Ее горестная задумчивость была и навязчивой, и слегка театральной, отчасти наигранной, ибо сквозь нее она чутко уловила, как он ее назвал. Она всегда была для него Сюзан; перед посторонними – миссис Уорд. Но она не повернулась.
– Сю, не мне вам это говорить, но он пережил шесть лет сплошных разочарований.
– И все мы тоже, – сказала она ветру. – И вы. Но вы же не начали пить.
– Я не поставил, как он, всю жизнь свою на этот канал, будто на карту.
Теперь она повернулась к нему.
– Не поставили? Я думала, вы вложили немалую ее часть.
– Вы знаете, на какую карту я поставил свою жизнь.

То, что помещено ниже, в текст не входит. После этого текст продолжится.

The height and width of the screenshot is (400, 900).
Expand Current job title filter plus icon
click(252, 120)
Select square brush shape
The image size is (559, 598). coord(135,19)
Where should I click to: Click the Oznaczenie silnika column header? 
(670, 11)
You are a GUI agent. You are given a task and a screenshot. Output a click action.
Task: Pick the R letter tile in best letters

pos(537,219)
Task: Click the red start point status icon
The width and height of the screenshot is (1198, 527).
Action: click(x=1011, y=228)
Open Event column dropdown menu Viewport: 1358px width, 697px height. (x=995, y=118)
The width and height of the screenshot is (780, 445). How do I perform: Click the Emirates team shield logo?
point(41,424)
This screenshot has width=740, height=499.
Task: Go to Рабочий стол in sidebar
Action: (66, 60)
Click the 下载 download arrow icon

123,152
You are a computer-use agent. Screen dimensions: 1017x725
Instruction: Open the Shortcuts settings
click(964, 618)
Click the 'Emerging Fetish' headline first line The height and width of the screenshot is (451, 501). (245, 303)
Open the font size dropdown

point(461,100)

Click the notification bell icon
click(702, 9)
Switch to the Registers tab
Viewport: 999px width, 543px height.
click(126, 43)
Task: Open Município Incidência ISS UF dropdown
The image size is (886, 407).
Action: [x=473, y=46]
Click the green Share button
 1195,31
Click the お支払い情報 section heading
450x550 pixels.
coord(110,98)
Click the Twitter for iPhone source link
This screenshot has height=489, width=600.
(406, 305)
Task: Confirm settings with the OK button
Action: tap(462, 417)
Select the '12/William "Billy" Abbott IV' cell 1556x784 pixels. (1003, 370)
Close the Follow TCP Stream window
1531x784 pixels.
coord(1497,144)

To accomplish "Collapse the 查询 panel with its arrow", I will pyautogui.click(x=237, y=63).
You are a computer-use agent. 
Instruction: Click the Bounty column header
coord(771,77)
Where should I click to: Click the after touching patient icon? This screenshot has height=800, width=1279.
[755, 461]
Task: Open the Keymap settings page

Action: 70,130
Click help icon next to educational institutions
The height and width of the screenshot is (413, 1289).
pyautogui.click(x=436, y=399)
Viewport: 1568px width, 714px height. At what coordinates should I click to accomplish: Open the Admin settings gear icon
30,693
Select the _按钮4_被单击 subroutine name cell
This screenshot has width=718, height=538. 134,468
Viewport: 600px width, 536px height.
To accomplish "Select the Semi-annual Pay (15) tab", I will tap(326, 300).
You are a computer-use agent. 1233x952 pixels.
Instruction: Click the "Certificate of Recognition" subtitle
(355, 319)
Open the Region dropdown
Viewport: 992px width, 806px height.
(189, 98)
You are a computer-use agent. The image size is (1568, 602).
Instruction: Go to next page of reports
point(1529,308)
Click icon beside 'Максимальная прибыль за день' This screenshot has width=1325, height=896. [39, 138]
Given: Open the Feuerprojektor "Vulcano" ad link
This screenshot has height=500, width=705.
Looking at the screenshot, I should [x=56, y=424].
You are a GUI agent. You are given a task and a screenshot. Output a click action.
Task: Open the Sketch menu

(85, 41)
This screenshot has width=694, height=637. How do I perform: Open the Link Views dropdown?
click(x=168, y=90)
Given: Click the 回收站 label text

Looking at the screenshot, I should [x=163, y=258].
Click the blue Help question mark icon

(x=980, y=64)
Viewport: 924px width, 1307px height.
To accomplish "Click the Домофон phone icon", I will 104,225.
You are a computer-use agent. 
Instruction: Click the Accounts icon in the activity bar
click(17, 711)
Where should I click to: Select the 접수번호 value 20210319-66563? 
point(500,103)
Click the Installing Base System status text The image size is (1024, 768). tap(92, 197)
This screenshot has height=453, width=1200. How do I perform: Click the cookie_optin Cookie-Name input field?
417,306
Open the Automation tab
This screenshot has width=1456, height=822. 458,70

И много ли выиграл.
Он шевельнулся, выпрямился, достал из‑за спины руку, на которую опирался, смахнул с нее камешки и со смешком, как бы объясняя внезапность своего движения, показал ей ладонь с синяками и вмятинами. Вид его пострадавшей руки почему‑то совсем ее подкосил. Она сказала, обращаясь к своим коленям, бугрившимся под длинным белым платьем:
– Фрэнк, как же мне быть? Как я могу доверить ему будущее детей? У него будут попытка за попыткой, неудача за неудачей, и чем больше неудач, тем его… слабость… крепче будет им владеть. Дети будут расти как у Уиллы Олпен, дикарями! Я старалась – вы знаете, как я старалась.